Hem farklı hem aynı olmak Ermenilerin aynı anda “hem benzemek hem de farklılaşmak” gibi bir durumu yaşadıklarını savunan Doç. Dr. Ferhat Kentel ise bunu baskı karşısında kimliğine sahip çıkan toplumun aynı zamanda Hürriyet gazetesi okumak; darbeler ya da cumhurbaşkanlığı gibi konularda Türkiye’deki genel eğilimlere benzer özellikler göstermesi; genç neslin Türkçe konuşurken Ermeniceden kaynaklı aksanın giderek kaybolması olarak açıkladı.

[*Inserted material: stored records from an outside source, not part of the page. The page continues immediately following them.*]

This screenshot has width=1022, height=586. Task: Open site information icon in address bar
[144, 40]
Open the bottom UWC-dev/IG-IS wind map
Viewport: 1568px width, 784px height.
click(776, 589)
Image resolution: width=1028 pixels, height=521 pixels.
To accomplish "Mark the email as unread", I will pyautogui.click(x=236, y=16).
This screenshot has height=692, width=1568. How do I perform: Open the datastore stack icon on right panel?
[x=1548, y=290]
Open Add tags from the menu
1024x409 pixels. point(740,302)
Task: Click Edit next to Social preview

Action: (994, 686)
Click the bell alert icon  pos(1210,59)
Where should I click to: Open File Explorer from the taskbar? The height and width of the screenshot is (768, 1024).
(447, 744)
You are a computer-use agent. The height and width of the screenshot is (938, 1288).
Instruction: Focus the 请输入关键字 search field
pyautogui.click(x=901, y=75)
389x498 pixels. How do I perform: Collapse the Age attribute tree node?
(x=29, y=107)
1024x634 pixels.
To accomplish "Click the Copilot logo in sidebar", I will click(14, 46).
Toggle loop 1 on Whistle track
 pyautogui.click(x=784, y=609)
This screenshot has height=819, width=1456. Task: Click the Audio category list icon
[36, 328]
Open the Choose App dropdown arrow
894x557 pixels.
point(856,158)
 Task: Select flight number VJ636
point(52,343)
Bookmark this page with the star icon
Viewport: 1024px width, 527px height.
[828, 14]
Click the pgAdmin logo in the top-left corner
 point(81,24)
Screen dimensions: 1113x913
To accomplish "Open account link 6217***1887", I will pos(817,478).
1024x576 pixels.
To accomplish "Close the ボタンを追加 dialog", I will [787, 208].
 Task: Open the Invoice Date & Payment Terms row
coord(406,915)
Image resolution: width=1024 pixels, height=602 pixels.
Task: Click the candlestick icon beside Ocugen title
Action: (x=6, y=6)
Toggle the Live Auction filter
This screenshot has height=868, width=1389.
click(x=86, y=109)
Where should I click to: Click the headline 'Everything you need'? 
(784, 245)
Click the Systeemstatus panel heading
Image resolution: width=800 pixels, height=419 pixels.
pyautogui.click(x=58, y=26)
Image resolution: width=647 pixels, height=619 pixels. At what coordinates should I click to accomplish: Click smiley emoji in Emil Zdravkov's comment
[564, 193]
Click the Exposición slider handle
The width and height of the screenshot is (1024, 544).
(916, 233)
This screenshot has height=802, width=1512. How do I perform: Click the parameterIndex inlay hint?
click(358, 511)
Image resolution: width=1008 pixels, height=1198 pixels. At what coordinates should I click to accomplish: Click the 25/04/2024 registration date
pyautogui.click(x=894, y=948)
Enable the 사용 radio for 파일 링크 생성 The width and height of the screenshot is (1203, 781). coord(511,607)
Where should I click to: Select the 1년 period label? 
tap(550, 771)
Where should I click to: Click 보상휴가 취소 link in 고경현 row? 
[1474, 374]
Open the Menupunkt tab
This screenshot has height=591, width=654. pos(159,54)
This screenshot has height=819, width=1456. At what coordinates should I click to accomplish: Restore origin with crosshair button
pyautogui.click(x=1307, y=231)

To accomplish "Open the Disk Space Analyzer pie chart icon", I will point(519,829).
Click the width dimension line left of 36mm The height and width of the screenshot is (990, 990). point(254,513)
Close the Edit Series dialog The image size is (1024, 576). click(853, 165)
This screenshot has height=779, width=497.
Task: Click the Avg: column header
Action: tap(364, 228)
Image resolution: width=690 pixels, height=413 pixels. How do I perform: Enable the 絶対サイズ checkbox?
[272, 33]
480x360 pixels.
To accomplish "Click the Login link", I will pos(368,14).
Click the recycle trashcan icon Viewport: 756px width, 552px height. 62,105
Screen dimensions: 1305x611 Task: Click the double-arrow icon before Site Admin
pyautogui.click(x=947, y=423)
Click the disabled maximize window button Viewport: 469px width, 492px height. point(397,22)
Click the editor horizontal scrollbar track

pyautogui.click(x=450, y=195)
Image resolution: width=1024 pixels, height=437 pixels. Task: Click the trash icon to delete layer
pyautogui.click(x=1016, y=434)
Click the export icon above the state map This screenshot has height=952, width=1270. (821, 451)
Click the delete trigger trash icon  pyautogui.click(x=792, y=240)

Kentel, “Bu, ben hem farklıyım bunu kabul et, hem de aynıyım bunu da kabul et demek. Bu ikisinin aynı anda yürümesi çelişkili görünse de aslında kendi başına bir direniş de içeriyor. Benzemek ve farklılaşmanın bir arada talep edilmesi kendi başına bir siyasettir. Ankette Ermeniler siyasetle ilgilenmiyorlar gibi çıkıyor ama hayır ilgileniyorlar. Türkiye’de Ermeni olmanın kendisi bizzat siyasidir zaten” dedi.